* [DATA]:
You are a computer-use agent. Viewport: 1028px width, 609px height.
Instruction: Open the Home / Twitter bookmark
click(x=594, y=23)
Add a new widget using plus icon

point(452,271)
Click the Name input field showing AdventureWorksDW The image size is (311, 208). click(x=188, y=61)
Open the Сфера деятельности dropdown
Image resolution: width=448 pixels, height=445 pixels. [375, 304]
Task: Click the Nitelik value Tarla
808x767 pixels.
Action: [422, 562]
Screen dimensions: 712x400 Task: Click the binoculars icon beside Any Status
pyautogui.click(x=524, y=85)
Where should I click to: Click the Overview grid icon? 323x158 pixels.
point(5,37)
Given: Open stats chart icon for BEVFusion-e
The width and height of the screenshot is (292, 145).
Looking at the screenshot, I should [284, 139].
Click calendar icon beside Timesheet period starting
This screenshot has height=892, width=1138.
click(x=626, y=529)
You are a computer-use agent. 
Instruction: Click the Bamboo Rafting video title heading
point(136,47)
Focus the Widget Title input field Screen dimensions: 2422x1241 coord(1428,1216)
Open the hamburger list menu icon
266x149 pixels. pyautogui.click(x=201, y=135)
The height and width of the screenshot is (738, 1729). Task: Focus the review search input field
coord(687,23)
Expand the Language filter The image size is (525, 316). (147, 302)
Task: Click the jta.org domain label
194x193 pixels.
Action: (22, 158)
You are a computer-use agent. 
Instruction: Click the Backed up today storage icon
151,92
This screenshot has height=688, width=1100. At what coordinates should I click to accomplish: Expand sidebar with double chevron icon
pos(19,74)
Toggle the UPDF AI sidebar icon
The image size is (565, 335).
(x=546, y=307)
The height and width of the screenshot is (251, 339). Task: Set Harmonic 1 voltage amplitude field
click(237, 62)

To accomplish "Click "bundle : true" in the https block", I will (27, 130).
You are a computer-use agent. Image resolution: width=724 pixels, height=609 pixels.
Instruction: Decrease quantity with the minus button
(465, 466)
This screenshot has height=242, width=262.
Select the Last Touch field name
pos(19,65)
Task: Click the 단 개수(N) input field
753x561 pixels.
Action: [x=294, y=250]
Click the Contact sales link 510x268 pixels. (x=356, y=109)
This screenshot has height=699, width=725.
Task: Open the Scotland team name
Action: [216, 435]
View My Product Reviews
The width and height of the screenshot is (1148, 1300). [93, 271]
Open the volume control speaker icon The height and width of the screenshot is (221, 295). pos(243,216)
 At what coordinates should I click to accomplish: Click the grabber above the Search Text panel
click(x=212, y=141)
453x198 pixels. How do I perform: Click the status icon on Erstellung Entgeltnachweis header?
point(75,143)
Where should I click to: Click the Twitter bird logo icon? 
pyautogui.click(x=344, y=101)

* [EXERCISE]: Retype the line containing "The height and width of the screenshot is (251, 339)." and each line after it through the end of the listing, exactly, leaving out everything else.

* [RESULT OF THE TASK]:
The height and width of the screenshot is (251, 339). Task: Set Harmonic 1 voltage amplitude field
click(237, 62)

To accomplish "Click "bundle : true" in the https block", I will (27, 130).
You are a computer-use agent. Image resolution: width=724 pixels, height=609 pixels.
Instruction: Decrease quantity with the minus button
(465, 466)
This screenshot has height=242, width=262.
Select the Last Touch field name
pos(19,65)
Task: Click the 단 개수(N) input field
753x561 pixels.
Action: [x=294, y=250]
Click the Contact sales link 510x268 pixels. (x=356, y=109)
This screenshot has height=699, width=725.
Task: Open the Scotland team name
Action: [216, 435]
View My Product Reviews
The width and height of the screenshot is (1148, 1300). [93, 271]
Open the volume control speaker icon The height and width of the screenshot is (221, 295). pos(243,216)
 At what coordinates should I click to accomplish: Click the grabber above the Search Text panel
click(x=212, y=141)
453x198 pixels. How do I perform: Click the status icon on Erstellung Entgeltnachweis header?
point(75,143)
Where should I click to: Click the Twitter bird logo icon? 
pyautogui.click(x=344, y=101)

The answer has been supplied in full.